Journalist: Career Summary, Job Outlook, and Education Requirements

Explore the career requirements for journalists. Get the facts about salary, degree requirements, job outlook and job duties to determine if this is the right career for you. Schools offering Journalism degrees can also be found in these popular choices.

What Is a Journalist?

Journalist careers include reporters, news correspondents, news writers, columnists and newscasters. They can work for a variety of media organizations, including newspapers, television or radio stations. Journalists will research topics that they have been assigned to inform the public about news and events taking place. Their research may include interviews and contacting experts or consultants in the area. Once their research is complete, they will create a written piece about the subject, compile audio or visuals to enhance it, review it and continue to update it as new information is available. The demand for multimedia journalists who can publish work in multiple kinds of media is increasing. A summary of important career details are available in the following table.

Degree Required Bachelor's degree
Education Field of Study Journalism, mass communications, communications
Key Skills Writing and speaking, persistence, computer literacy, physical stamina, objectivity
Job Growth (2014-2024) -8% for all reporters and correspondents*
Median Salary (2015) $36,360 for all reporters and correspondents*

Source: *U.S. Bureau of Labor Statistics

What Education Do I Need to Become a Journalist?

Print and broadcast journalism programs are available at the undergraduate and graduate levels. Most entry-level jobs require at least a bachelor's degree with an employer preference for degrees in journalism or mass communications. Experience is important in this field, so choosing a program that offers opportunities for real-world experience with newspapers, radio and television can be helpful.

Many colleges and universities offer bachelor's degree programs with concentrations like science and health journalism, photojournalism and emerging media. Other classes might include journalistic inquiry, ethics, journalism in culture and news reporting. The Society of Professional Journalists recommends journalism students become well rounded by also taking electives in a variety of subjects, like accounting, law, government and business (www.spj.org).

Master's degree programs highlight investigative journalism, advanced research, theory and leadership. Some programs have specialties like public policy, online journalism and investigative reporting. Courses may cover quantitative research methods, how to report on religious topics and national security reporting. A number of journalism schools have combined bachelor's and master's degree programs that can be completed in five years.

What Would My Job Duties Be?

Journalists attend events and activities, to observe, interview and report. You might also perform research and document your facts in written, photo, video and audio formats. You may also give viewpoints or opinions about the news to your audience as a columnist or commentator.

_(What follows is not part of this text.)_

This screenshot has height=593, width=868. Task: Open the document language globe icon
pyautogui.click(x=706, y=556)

Work hours can be irregular and assignments are frequently completed under tight deadlines.

What Is the Employment Outlook?

The U.S. Bureau of Labor Statistics expects a decrease of 8% for reporters and correspondents, leading to a moderate decline in employment for 2014-2024 (www.bls.gov). Since many media outlets have transitioned to online publication, competition for jobs is high, with many jobs going to those who have new media skills.

What Are Some Related Alternative Careers?

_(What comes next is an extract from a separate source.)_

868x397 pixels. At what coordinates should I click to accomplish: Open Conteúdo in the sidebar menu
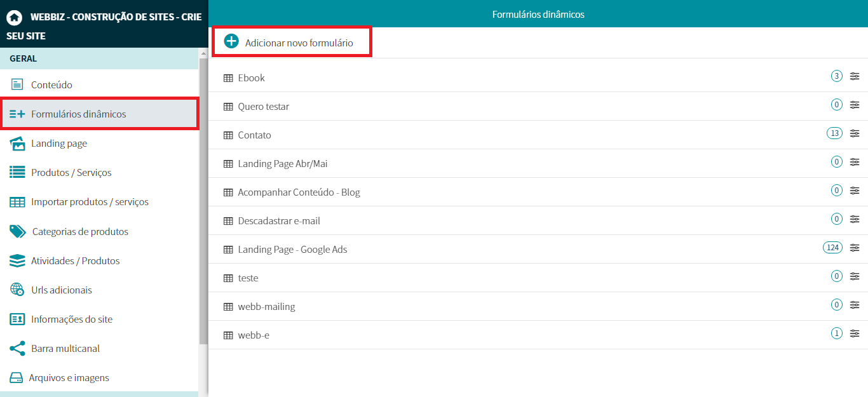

There are a few related careers that require a bachelor's degree, including editors; public relations specialists; film and video editors; and camera operators. Editors are responsible for reviewing and revising work prior to publication. Public relations specialists represent various organizations and help their organizations present a positive public image. They may accomplish this through media releases. Film and video editors and camera operators create, manipulate and change the images that an audience sees.